▶ **Material shown**

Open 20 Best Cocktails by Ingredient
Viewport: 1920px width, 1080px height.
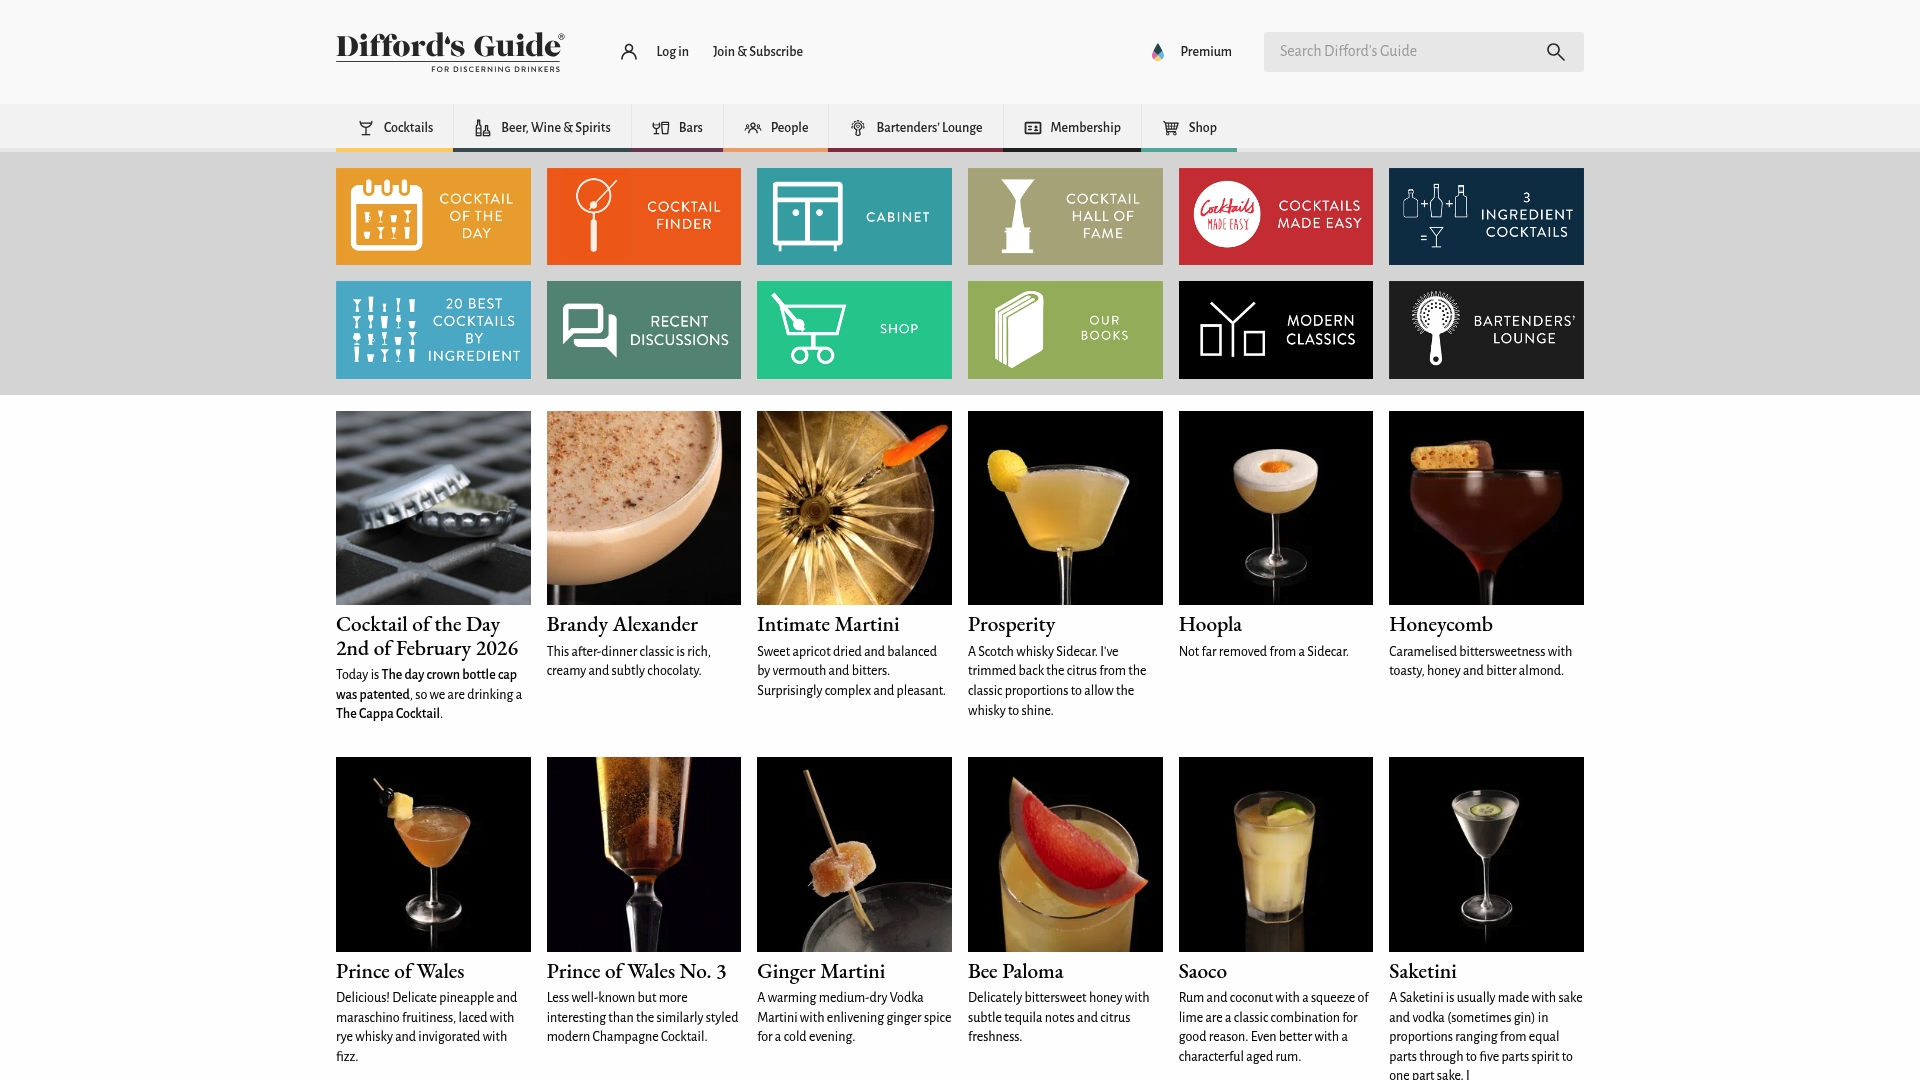433,329
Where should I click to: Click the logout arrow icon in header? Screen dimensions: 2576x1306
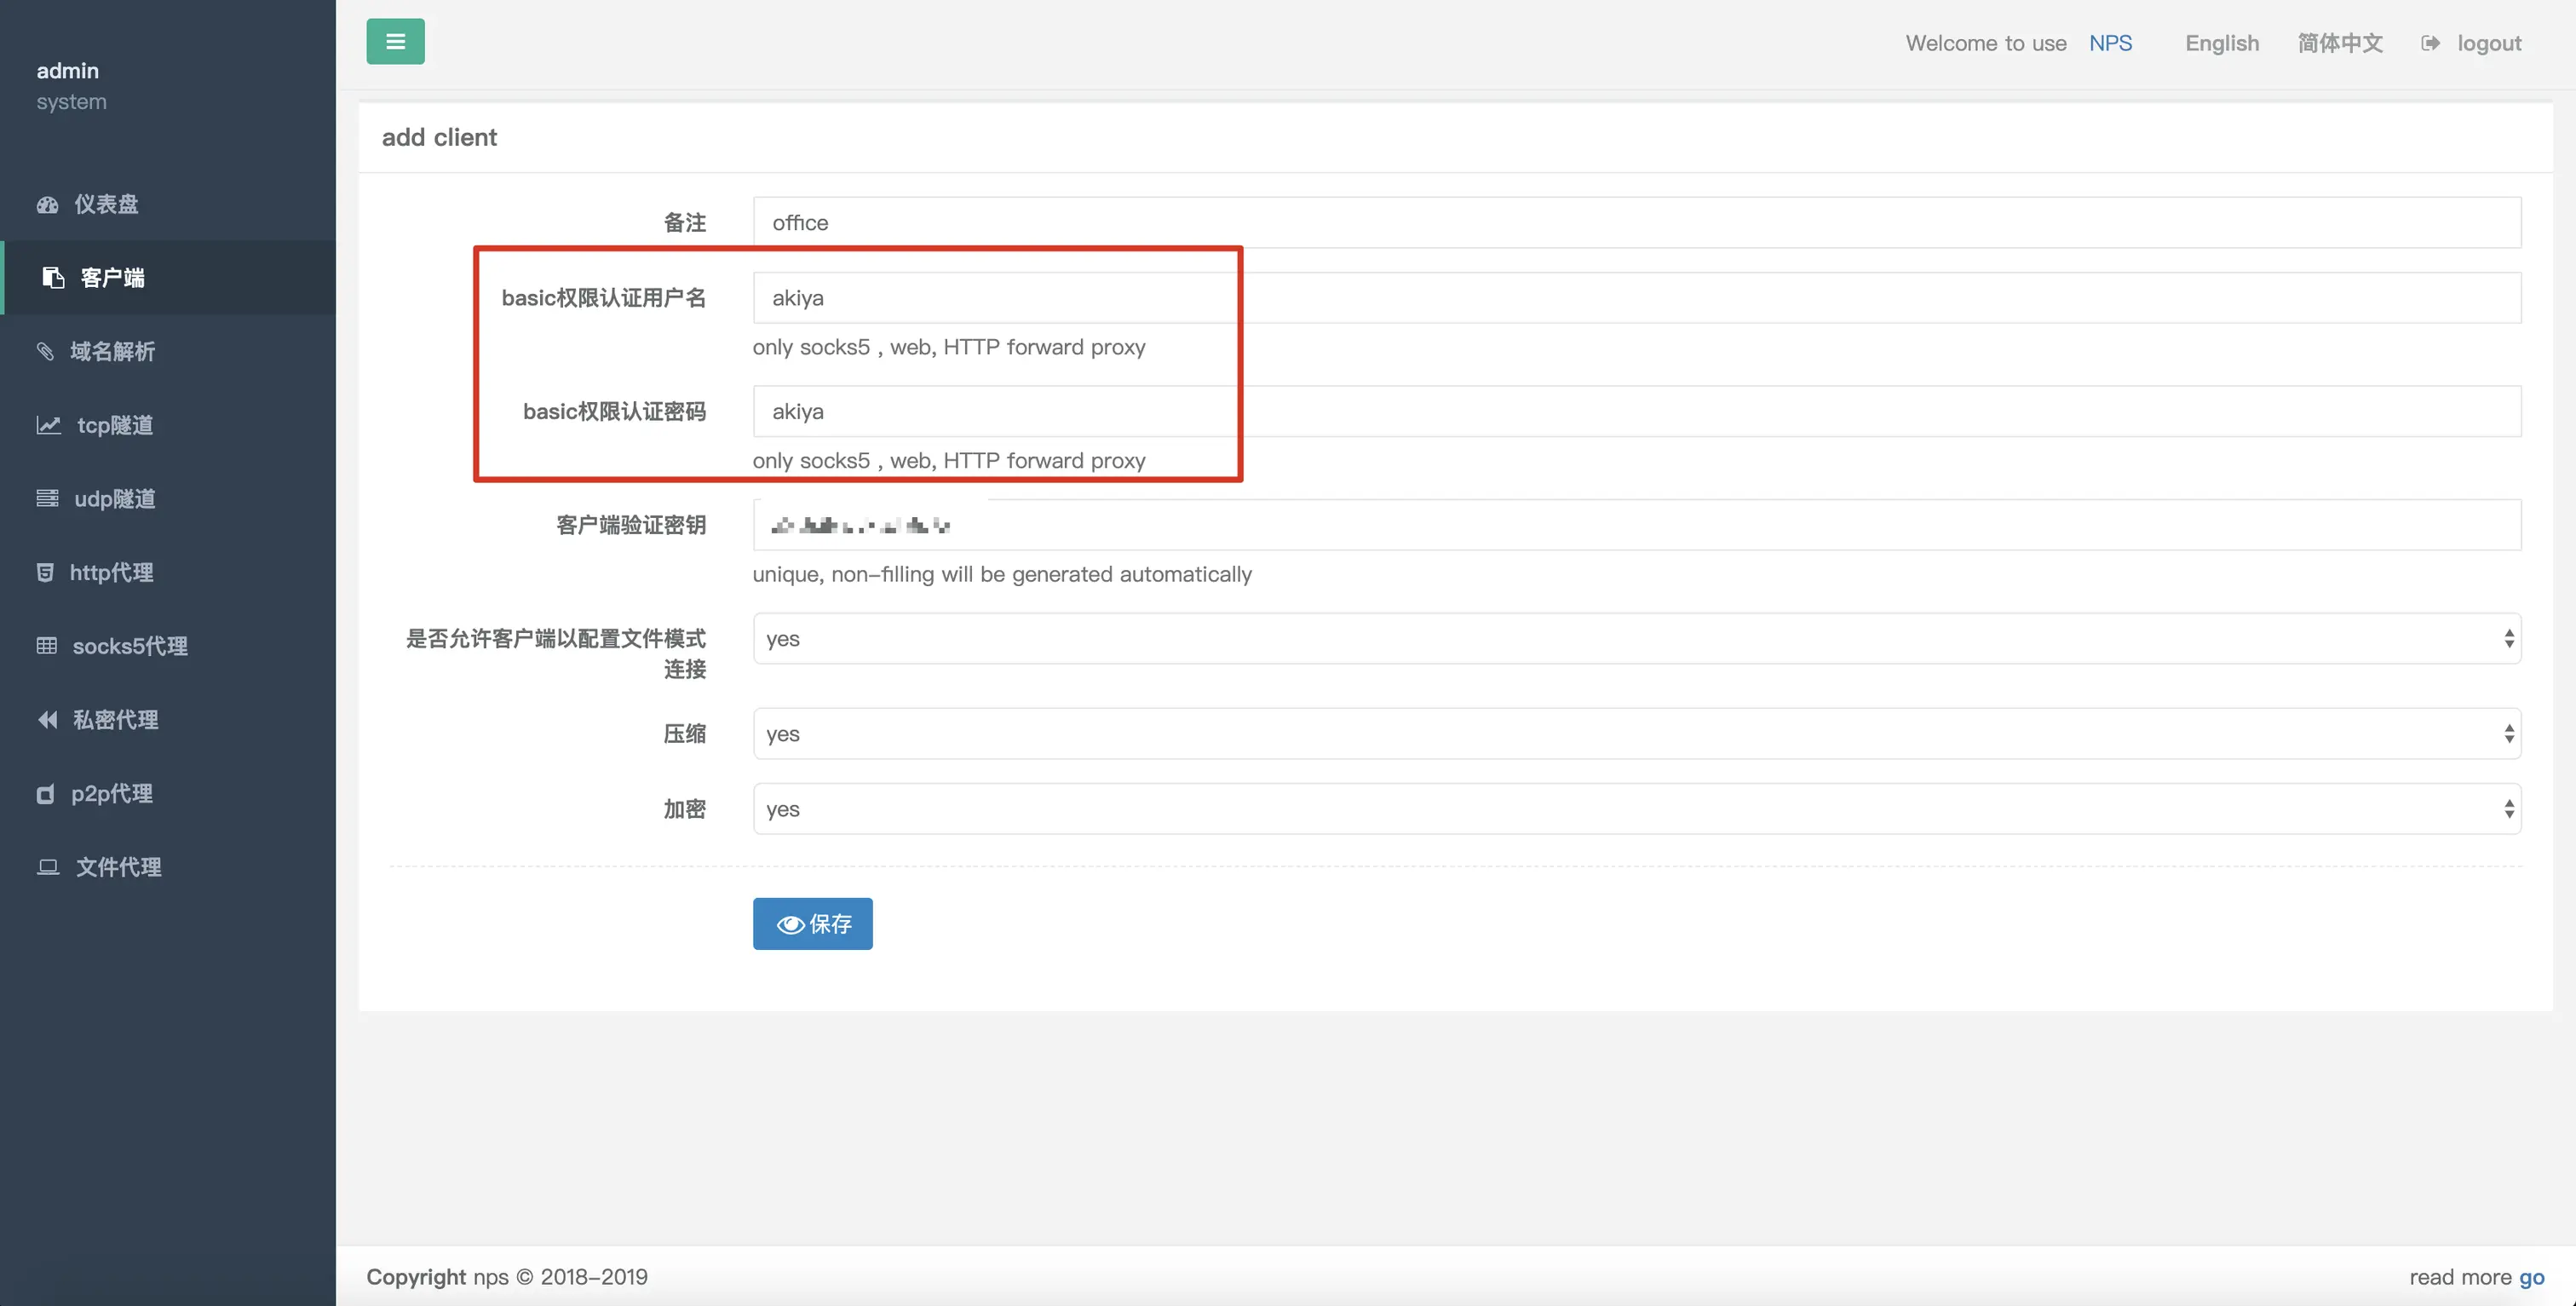(2430, 43)
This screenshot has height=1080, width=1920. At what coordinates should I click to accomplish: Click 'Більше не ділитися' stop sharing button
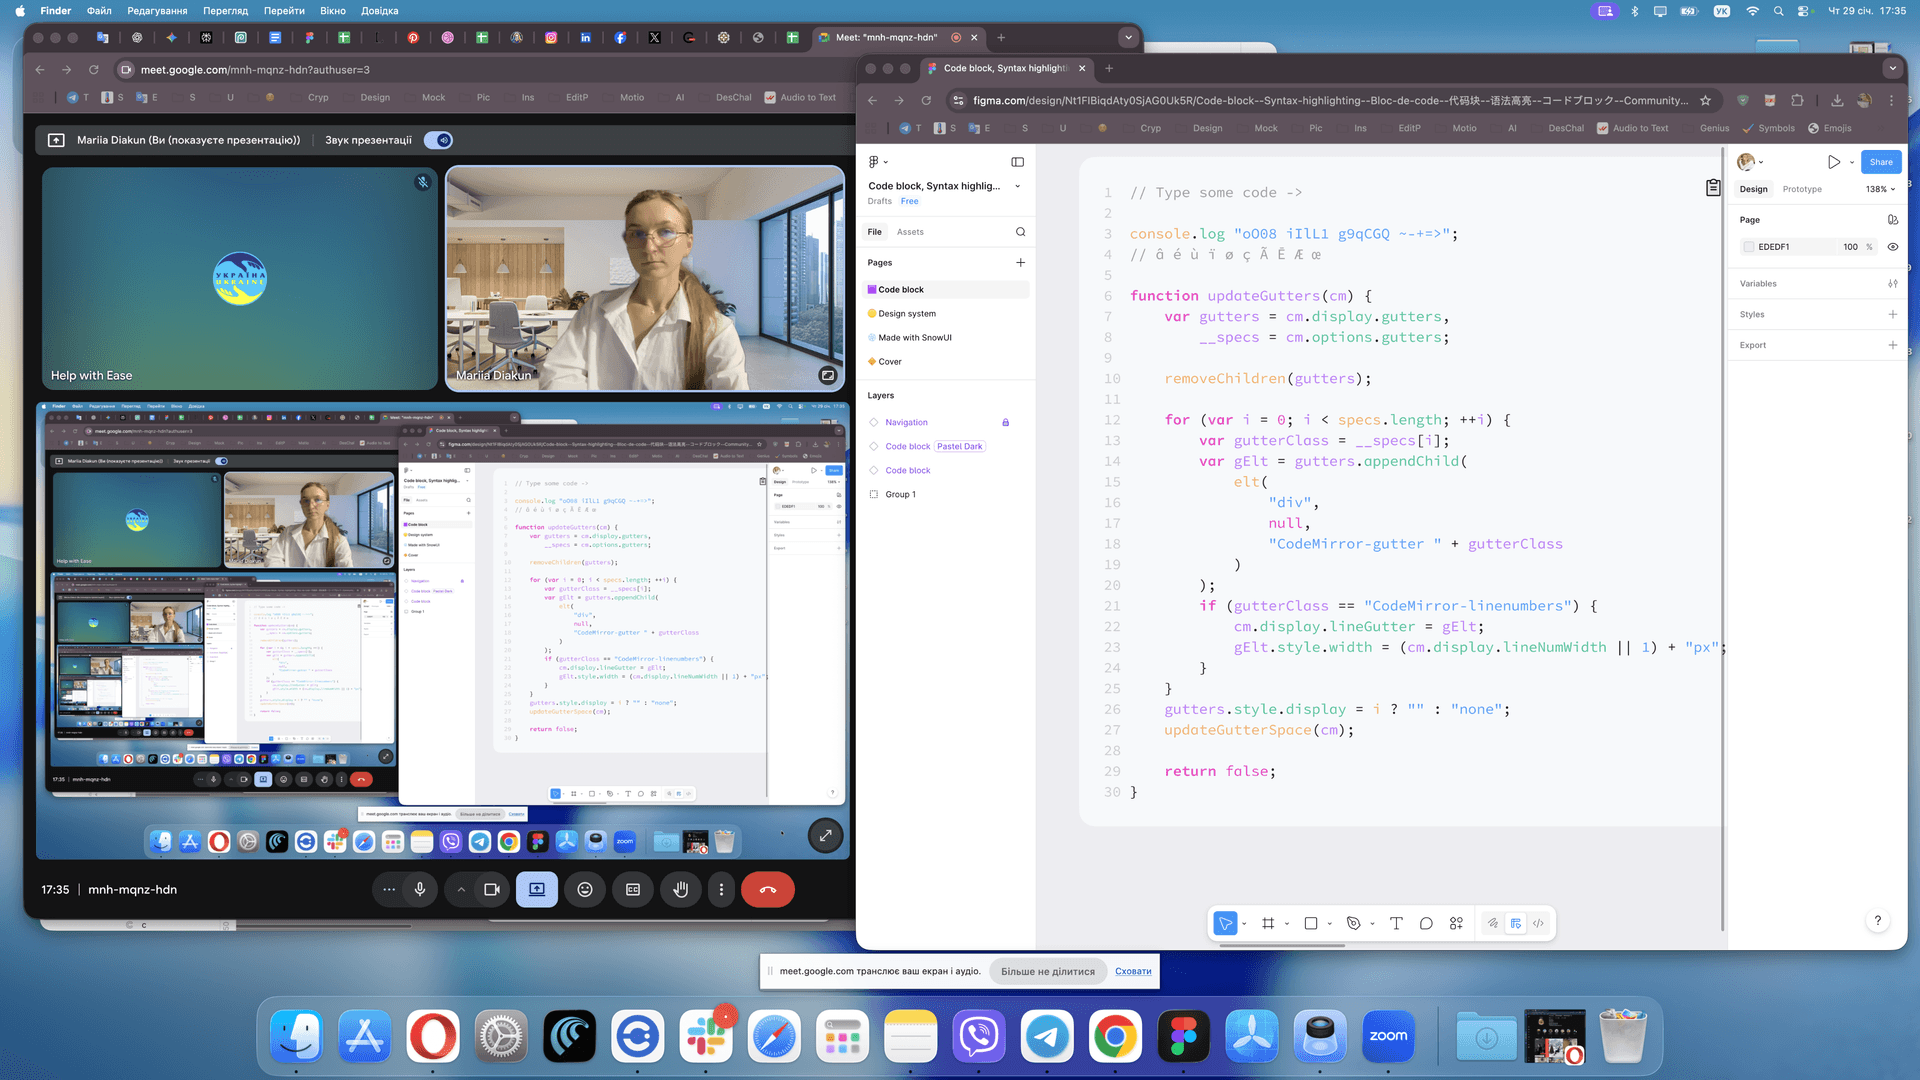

▶ **Assignment**
Leave out all pictures and retype precisely the lines that run from the line containing "Viewport: 1920px width, 1080px height." to the last line of the records.

▶ **Written reply**
Viewport: 1920px width, 1080px height.
433,329
Where should I click to: Click the logout arrow icon in header? Screen dimensions: 2576x1306
(2430, 43)
This screenshot has height=1080, width=1920. At what coordinates should I click to accomplish: Click 'Більше не ділитися' stop sharing button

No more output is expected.